If you cripple your browser some websites will break. Don't expect site owners to make them work just for you.

Fail gracefully was over the moment the "disable javascript" checkbox was removed from the options menu in every major browser.

In this case, the site owner is deliberately sabotaging non-JavaScript users in order to get them to run ad-tracking and analytics. There isn't actually a good-faith reason to require JavaScript here.
The site owner profits from showing ads. There's little business reason for them to show ad-less pages to users. What does good faith have to do with it? They're not assuming you'll hack them or steal their content, it's a matter of business.
My Chrome still has a radio button (admittedly not a checkbox...) that will disable javascript on all sites.

There's a distinction to be made between content sites and application sites. It's really just too much work to try to make an application fall back to plain HTML, but for a content-centered site, like a blog, a news site, etc, it's not that hard to do things right and not require JS.

> If you cripple your browser some websites will break.

A browser which doesn't implement JavaScript is not crippled; it is 100% functional. A web page which requires JavaScript is crippled, because JavaScript is not required in order to display text and images.

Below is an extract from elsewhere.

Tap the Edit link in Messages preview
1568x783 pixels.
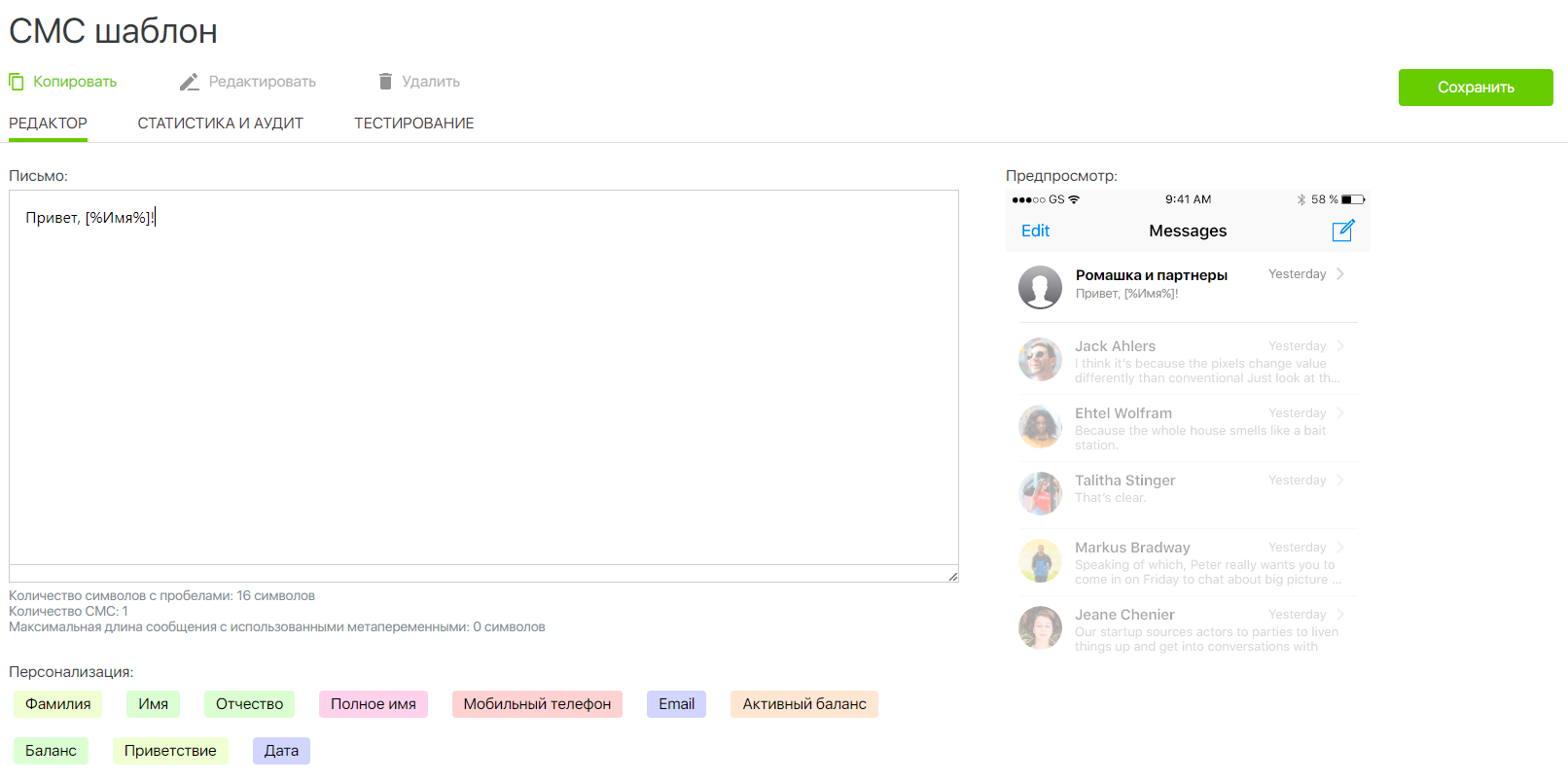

It's the website that's crippled - and intentionally so!
Opportunity cost happened.
You can't run ads or track your users that way.
Yes you can, actually. It's just more work to set it up properly but you absolutely can track user easily server side and you can serve ads without JS just fine.
But you can't automatically relay those capabilities to untrusted 3rd parties. And that's where the money is.
Can you elaborate on there the money is exactly? Is it in selling data points about your visitors?
It is in running 3rd party trackers on your site.